## FAISS Vector Database
FAISS (Facebook AI Similarity Search) is a high-performance library for storing and searching vector embeddings to quickly find the most similar documents, chunks, or items to a query. It’s commonly used in retrieval-augmented generation (RAG) pipelines to enable fast semantic search over large text corpora.

```bash
pip install faiss-cpu
```


## Text Loaders

In [1]:
from langchain_community.document_loaders import TextLoader
from langchain_text_splitters import CharacterTextSplitter

sample_data = TextLoader('../data/sample_data.txt', encoding='utf-8')
docs = sample_data.load()
docs

  from .autonotebook import tqdm as notebook_tqdm


[Document(metadata={'source': '../data/sample_data.txt'}, page_content='Document Title: Northwind Health — Customer Ops Knowledge Base (v1.7)\nLast updated: 2026-01-05\nAudience: Support agents, customer success, and operations\n1) Company & Products\nNorthwind Health provides a care coordination platform used by outpatient clinics. The platform has three modules:\n\nIntake: online forms, eligibility checks, insurance capture, and appointment requests.\nCareHub: tasks, care plans, referrals, and secure messaging.\nInsights: dashboards for no-show rates, referral leakage, and care gap tracking.\n\nClinics typically use Intake and CareHub daily. Insights is used weekly by managers.\n2) Common Customer Questions (FAQ)\nQ: How long does it take to onboard a new clinic?\nA: Typical onboarding is 2–4 weeks depending on EHR integration, SSO (single sign-on) setup, and data migration.\nQ: What is the fastest onboarding path?\nA: Use CSV patient import and password-based login first, then add S

In [2]:
text_splitter =CharacterTextSplitter(chunk_size=1000, chunk_overlap=20)
split_docs = text_splitter.split_documents(docs)
split_docs

[Document(metadata={'source': '../data/sample_data.txt'}, page_content='Document Title: Northwind Health — Customer Ops Knowledge Base (v1.7)\nLast updated: 2026-01-05\nAudience: Support agents, customer success, and operations\n1) Company & Products\nNorthwind Health provides a care coordination platform used by outpatient clinics.
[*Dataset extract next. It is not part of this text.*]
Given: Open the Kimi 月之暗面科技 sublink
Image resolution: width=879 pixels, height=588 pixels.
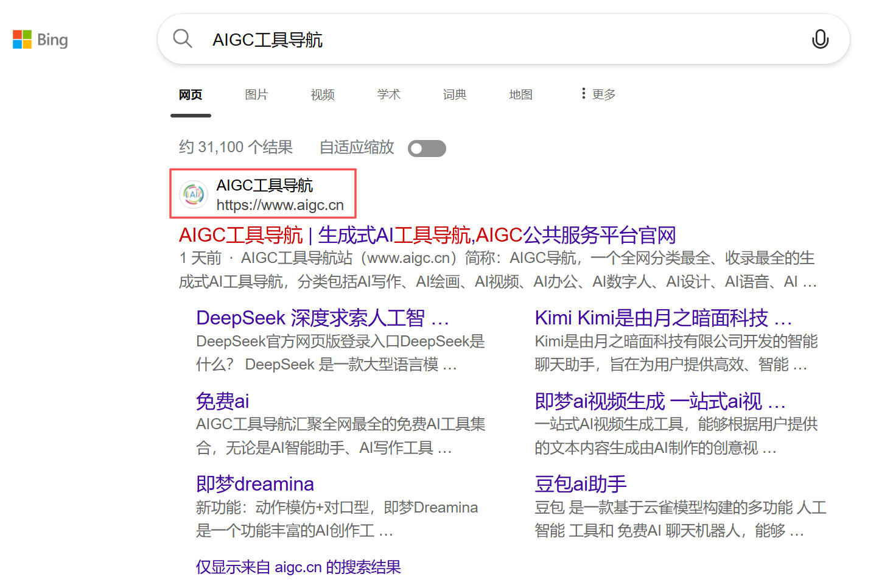Looking at the screenshot, I should point(662,318).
The platform has three modules:\n\nIntake: online forms, eligibility checks, insurance capture, and appointment requests.\nCareHub: tasks, care plans, referrals, and secure messaging.\nInsights: dashboards for no-show rates, referral leakage, and care gap tracking.'),
 Document(metadata={'source': '../data/sample_data.txt'}, page_content='Clinics typically use Intake and CareHub daily. Insights is used weekly by managers.\n2) Common Customer Questions (FAQ)\nQ: How long does it take to onboard a new clinic?\nA: Typical onboarding is 2–4 weeks depending on EHR integration, SSO (single sign-on) setup, and data migration.\nQ: What is the fastest onboarding pat

## Embeddings

In [3]:
from langchain_huggingface import HuggingFaceEmbeddings

model_name = "mixedbread-ai/mxbai-embed-large-v1"
embeddings = HuggingFaceEmbeddings(
    model_name=model_name,
)

## Store into FAISS

In [4]:
from langchain_community.vectorstores import FAISS
db = FAISS.from_documents(split_docs, embeddings)
db

<langchain_community.vectorstores.faiss.FAISS at 0x174562b4ec0>

## quering the FAISS db

In [6]:
query = "How long does it take to onboard a new clinic?"
results = db.similarity_search(query)

for i, r in enumerate(results, 1):
    print(f"\n--- Hit {i} ---")
    print("source:", r.metadata.get("source"))
    print(r.page_content[:600])


--- Hit 1 ---
source: ../data/sample_data.txt
Clinics typically use Intake and CareHub daily. Insights is used weekly by managers.
2) Common Customer Questions (FAQ)
Q: How long does it take to onboard a new clinic?
A: Typical onboarding is 2–4 weeks depending on EHR integration, SSO (single sign-on) setup, and data migration.
Q: What is the fastest onboarding path?
A: Use CSV patient import and password-based login first, then add SSO and EHR integration later.
Q: Does the system support multiple locations?
A: Yes. A single tenant can support multiple locations with location-based roles and reporting filters.
Q: Can patients message prov

--- Hit 2 ---
source: ../data/sample_data.txt
Discounts:

Annual prepay may qualify for a discount.
Multi-clinic contracts may qualify for tiered pricing.
Important: Sales owns final pricing approval. Support should not quote numbers; refer to the account owner.

4) Support & Escalation
Support hours are 8am–8pm ET, Monday–Friday (excluding US holid

In [7]:
query = "What are the most common SSO misconfiguration issues?"
results = db.similarity_search(query, k=2)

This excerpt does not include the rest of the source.